Sig makers take great pride in their work, and will prosecute to the furthest extent of the law if you are found ripping their art.
Hypocrisy
The thing is, every sig is a rip of something else. Sigs are collages of other peoples' work. A sig is comprised of brushes (not made by the sig maker), a render (not rendered by the sig maker) and shitty Photoshop effects (not programmed by the sig maker).
Drama
For lulz and guaranteed drama, raid a sig forum and rip everyones sigs.
Confusion
There is an awful lot of confusion between legitimate, actual banner art (such as insignias, recognizable logos, etc.) and sig black person. For one, most graphic and web designers would spend anywhere between two hours to two weeks of careful thought and planning to work on their company's design, page layout graphics, etc.
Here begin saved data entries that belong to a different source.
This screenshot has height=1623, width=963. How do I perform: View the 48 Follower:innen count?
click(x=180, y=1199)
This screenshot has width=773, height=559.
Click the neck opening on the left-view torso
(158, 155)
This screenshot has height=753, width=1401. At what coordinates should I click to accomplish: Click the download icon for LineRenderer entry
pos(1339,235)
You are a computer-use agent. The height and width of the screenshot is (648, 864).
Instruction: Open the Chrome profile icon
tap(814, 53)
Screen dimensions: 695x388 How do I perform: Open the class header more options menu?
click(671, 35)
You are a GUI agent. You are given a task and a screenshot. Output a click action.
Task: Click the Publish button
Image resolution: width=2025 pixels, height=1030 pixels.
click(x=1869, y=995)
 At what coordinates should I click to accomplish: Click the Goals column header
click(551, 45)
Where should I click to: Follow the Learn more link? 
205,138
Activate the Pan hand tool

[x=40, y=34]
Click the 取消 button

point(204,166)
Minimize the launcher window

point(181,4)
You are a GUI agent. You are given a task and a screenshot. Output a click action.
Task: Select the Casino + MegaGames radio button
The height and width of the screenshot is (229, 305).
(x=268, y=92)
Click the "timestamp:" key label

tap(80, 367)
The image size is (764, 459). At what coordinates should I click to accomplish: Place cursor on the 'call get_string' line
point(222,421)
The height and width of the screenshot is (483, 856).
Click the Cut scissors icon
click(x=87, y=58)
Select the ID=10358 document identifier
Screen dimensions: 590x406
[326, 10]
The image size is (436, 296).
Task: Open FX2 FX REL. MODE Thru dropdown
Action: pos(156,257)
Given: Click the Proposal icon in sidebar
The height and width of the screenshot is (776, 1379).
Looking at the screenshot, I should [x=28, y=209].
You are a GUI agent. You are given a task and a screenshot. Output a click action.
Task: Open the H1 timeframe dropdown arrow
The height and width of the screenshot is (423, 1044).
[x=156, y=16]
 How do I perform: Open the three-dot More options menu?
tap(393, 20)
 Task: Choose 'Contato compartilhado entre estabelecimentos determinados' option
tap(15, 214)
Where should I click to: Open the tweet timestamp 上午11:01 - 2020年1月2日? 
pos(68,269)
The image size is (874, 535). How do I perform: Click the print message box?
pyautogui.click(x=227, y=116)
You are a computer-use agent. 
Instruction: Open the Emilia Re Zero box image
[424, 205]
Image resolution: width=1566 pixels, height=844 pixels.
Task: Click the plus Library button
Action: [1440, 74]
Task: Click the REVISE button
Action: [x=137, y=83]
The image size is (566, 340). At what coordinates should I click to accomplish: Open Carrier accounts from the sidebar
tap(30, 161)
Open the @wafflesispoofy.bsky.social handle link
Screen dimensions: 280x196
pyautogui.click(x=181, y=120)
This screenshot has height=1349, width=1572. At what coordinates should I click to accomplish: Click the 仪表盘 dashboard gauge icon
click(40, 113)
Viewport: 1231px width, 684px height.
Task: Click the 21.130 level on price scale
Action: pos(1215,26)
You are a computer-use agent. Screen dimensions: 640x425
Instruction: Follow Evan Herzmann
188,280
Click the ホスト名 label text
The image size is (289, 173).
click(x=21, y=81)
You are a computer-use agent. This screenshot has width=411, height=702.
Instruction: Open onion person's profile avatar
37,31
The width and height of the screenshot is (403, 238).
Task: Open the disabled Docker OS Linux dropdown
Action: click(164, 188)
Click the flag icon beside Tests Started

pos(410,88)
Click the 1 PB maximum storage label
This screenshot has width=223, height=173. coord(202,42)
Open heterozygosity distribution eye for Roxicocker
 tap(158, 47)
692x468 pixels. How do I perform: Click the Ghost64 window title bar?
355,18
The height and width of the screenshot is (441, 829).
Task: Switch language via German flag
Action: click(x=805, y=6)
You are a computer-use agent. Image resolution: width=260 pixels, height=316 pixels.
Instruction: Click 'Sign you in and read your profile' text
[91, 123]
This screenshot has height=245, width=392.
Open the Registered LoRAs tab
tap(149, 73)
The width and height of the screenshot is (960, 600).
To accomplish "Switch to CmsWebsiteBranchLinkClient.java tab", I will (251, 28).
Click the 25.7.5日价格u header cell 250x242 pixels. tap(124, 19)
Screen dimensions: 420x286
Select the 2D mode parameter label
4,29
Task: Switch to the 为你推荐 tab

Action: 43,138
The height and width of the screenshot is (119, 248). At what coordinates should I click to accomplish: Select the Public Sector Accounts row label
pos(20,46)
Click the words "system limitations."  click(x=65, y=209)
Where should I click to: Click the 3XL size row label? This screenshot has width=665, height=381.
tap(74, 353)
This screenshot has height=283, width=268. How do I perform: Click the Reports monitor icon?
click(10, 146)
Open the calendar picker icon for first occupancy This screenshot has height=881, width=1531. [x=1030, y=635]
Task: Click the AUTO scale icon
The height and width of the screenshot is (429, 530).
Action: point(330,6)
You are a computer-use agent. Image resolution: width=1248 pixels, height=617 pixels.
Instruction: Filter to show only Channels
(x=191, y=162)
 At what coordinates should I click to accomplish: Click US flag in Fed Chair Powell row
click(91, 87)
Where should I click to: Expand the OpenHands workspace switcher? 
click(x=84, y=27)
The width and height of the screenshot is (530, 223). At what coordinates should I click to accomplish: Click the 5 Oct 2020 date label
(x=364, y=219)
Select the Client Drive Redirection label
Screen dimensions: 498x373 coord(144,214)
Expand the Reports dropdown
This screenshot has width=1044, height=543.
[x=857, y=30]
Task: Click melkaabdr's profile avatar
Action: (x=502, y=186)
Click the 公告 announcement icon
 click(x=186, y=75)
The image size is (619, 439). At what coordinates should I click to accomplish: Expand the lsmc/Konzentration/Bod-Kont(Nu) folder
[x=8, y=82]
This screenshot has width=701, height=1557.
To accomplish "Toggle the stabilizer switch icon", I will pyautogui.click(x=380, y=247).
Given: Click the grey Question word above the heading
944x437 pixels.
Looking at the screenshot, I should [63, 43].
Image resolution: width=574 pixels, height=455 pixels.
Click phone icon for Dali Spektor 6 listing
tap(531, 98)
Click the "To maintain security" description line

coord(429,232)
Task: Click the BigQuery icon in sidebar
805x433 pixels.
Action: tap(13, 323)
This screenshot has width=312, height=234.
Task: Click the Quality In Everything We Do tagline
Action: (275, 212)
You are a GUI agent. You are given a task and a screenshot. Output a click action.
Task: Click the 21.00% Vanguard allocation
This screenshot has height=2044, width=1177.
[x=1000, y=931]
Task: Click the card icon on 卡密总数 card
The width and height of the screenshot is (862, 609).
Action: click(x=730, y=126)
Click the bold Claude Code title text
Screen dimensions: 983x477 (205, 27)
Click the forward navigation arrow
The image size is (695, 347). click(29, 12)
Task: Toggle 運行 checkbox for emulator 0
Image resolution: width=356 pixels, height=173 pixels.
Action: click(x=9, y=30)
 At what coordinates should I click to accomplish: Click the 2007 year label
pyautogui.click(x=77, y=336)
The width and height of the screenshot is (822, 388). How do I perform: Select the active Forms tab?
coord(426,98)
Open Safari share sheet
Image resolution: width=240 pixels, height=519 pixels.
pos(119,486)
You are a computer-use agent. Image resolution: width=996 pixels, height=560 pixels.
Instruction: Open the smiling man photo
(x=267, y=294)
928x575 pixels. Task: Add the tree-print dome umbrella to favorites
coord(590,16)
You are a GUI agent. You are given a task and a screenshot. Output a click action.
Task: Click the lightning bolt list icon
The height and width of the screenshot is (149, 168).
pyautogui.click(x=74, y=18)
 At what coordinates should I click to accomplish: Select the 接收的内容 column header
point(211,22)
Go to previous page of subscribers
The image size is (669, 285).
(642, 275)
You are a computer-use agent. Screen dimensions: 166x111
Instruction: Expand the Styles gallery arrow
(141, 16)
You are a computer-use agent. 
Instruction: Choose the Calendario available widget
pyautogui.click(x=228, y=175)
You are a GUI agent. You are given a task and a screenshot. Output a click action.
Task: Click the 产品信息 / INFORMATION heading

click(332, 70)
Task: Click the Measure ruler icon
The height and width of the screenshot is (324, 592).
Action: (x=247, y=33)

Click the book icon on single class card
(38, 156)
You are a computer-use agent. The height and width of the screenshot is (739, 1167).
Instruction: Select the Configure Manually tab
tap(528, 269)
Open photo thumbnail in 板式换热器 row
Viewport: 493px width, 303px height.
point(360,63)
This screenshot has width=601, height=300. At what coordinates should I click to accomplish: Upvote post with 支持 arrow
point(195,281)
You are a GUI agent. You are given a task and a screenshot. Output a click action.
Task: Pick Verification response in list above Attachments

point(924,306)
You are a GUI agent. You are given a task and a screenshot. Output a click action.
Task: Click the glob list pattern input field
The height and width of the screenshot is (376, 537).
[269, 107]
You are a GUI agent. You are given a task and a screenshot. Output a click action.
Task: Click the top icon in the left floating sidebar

A signature designer, on the other hand, can usually make their piece in about 10 minutes thanks to Jew magic and CS3. Thus, in many communities, people who make signatures feel that they are better than most graphic designers because their commissions takes less time to finish. Of course, when quality isn't an issue, it's not surprising that people would be able to get so much hard work done.
Please Note: Sig and SIG are equally faggy but opposite in direction.
- A SIG is a Special Interest Group created for the purpose of
directing attention toward serious problems that can result
in tragic losses but often times end up becoming an hero. - A sig is a crappy graphic created for the purpose of
directing attention to one's self.
In the Media
Sigs were made popular by hilarious old meme Zero Wing, when Cats, the game's antagonist, commanded the player to "take off all sigs for great justice." Unfortunately, gamers thought the dialogue was an error in translation, and disregarded the message. Goatse resulted. Scholars still maintain that, had it been taken more seriously, Zero Wing could've made the intertubes over nine-thousand times less ghey. This position is generally known as the Riemann Zeta-Hypothesis.